It's accepted that searching a table on an int column is faster than on a string column (say varchar).
However, if I have a Shirt table with a Color column, would it be more performant to create a Color table with the primary key on that table being the foreign key on the Shirt table? Would the join negate the performance advantage of having the value in the Color column on Shirt being an int instead of a string value such as "Green" when searching for green Shirts?
Compared to the other operations being performed, it is unlikely that there is much performance difference between the two approaches. If you have only a handful of colors (up to a few hundred), the color table fits on a single page in most databases. An index on the color would make look up quite fast and not incur any I/O activity (after the first run to load the page).
A string comparison depends on the database, but it does involve a function and reading the data from the page. So, it is not free. Different databases, of course, might have different performance characteristics for a string function.
Where it should be stored should be a function of your application. Say you have an application where the color is going to be presented to the user. You might, one day, want to show the name of the color in Spanish, Swahili, or Chinese. If so, having a separate table makes such internationalization much easier. More prosaicly, you might want to prevent "Grene" from being entered, if so, having such a table makes a selection list easier.
On the other hand, if performance is your only concern, it doesn't make a different. In other cases, it is actually possible for a lookup table to be faster than a denormalized table. This occurs when the strings are long, increasing the length of every record in a larger table. Larger tables mean more pages, which take longer to load into memory.
If I understand correctly, you are asking which of these two queries would be faster:
SELECT * FROM shirt where color = 'Green'
vs
SELECT shirt.* FROM shirt s INNER JOIN colors c
ON s.colorid = c.colorid
WHERE c.color = 'Green'
It depends a little bit on the database (well ... maybe a lot depending on if it optimizes correctly, which most if not all should), but the lookup in the color table should be negligible and then the remaining execution could use the integer lookup value and should be faster. The bulk of the processing ultimately would be equivalent to SELECT * from shirt WHERE colorid=N
. However, I suspect that you would not notice a difference in speed unless the table was quite large.

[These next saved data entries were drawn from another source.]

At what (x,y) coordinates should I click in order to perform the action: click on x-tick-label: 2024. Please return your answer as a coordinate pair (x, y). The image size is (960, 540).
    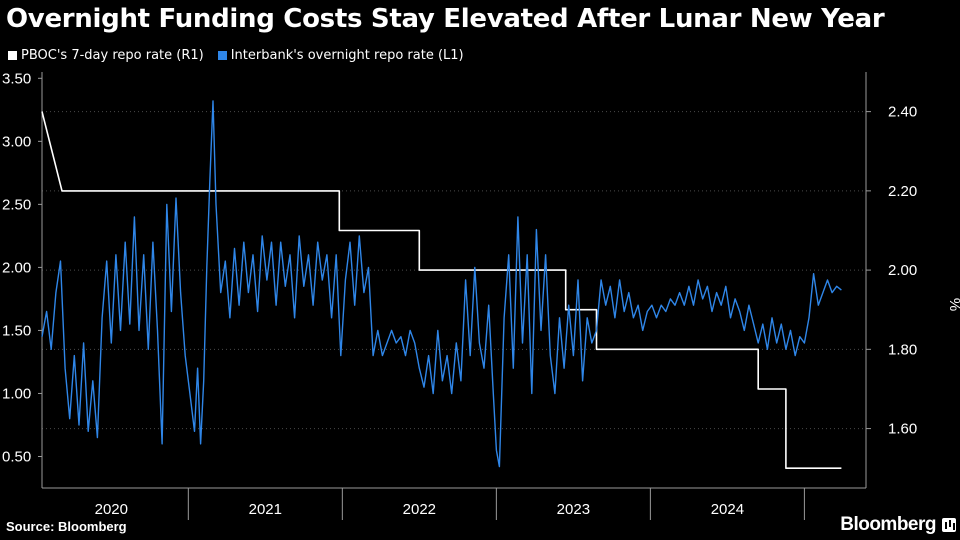
    Looking at the image, I should click on (728, 510).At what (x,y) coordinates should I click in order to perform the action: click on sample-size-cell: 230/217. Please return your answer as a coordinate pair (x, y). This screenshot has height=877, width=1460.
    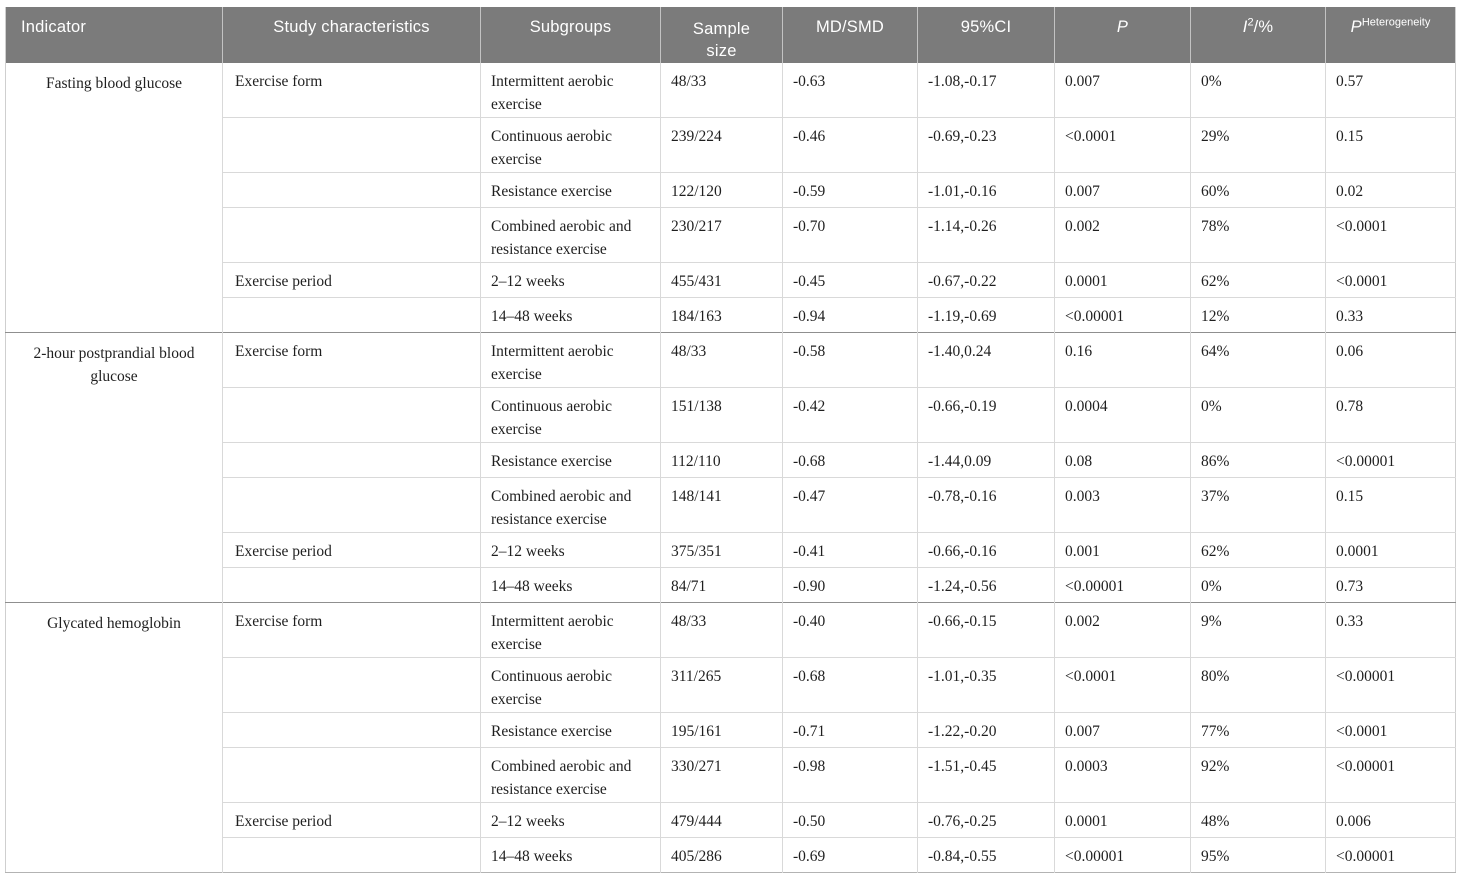
    Looking at the image, I should click on (722, 235). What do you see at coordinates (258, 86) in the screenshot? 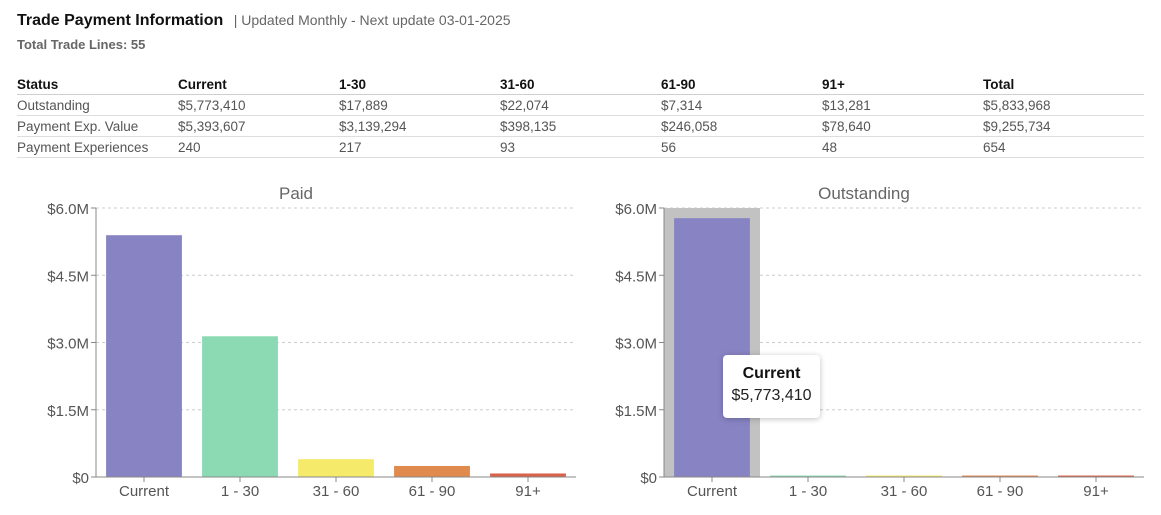
I see `column-header: Current` at bounding box center [258, 86].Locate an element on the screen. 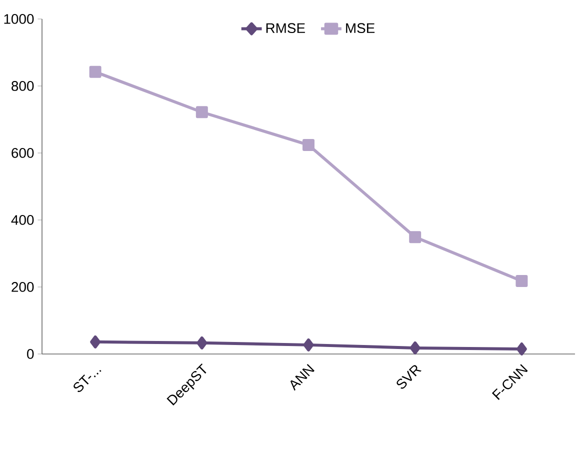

The decision should probably be based on which design makes the most sense (probably the normalized one).
Beyond performance, creating a separate Color table makes your design better normalized. So, some day in the future, when someone decides that "Dark Blue" should now be called "Navy Blue", you update 1 row in your Color table vs. updating many rows in your Shirt table.
The DBMS has the opportunity to optimize indicies where there is a limited number of values. How to tell sQL to do this though, I don't know. It might figure it out.
start a data warehouse if reporting performance is a serious issue..
As Joe points out, you want the database as normalized as possible. If you have a separate reporting function, which has the possibility of causing performance problems, you should run a periodic transform (or put rules in place to do build in realtime) a 2nd read-only schema. The first is OLTP and the 2nd is OLAP ('data warehouse'); these are important concepts to have in place if you are going to get serious about your data.
If it's important enought to know, test it.
If nobody gives you an answer, the best way to do it is to test on your own.
(1) make 2 databases
(2) each with a test of your 2 tables
(3) On database just joins on the string 'color', and uses that for an FK; the other joins by int ('colorID')
Fill each with 2 million dummy rows. Run a multiple queries on each, timing 1st run and average runs.
Use an instance on your dev machine to take the network out of the picture.
You should also start and stop the instance before each type of test; stuff will stay in memory intentionally so SQL can deliver it faster, but likely, this will skew your test results from real-world operation - where it might not be in memory or cached anymore.
It depends on the query optimizer really. Your color table will be very small, so probably based on the database statistics and the query plans it would probably loaded completely in memory, so you not only end up negating the performance cost of the join it may actually be faster. This obviously depends on the dbms you're using, but several dbms can take hints as to treat a table in a special way.
Another +1 for the Color table is that if you need to change the color name, you only need 1 update as opposed to changing the string value for each occurrence.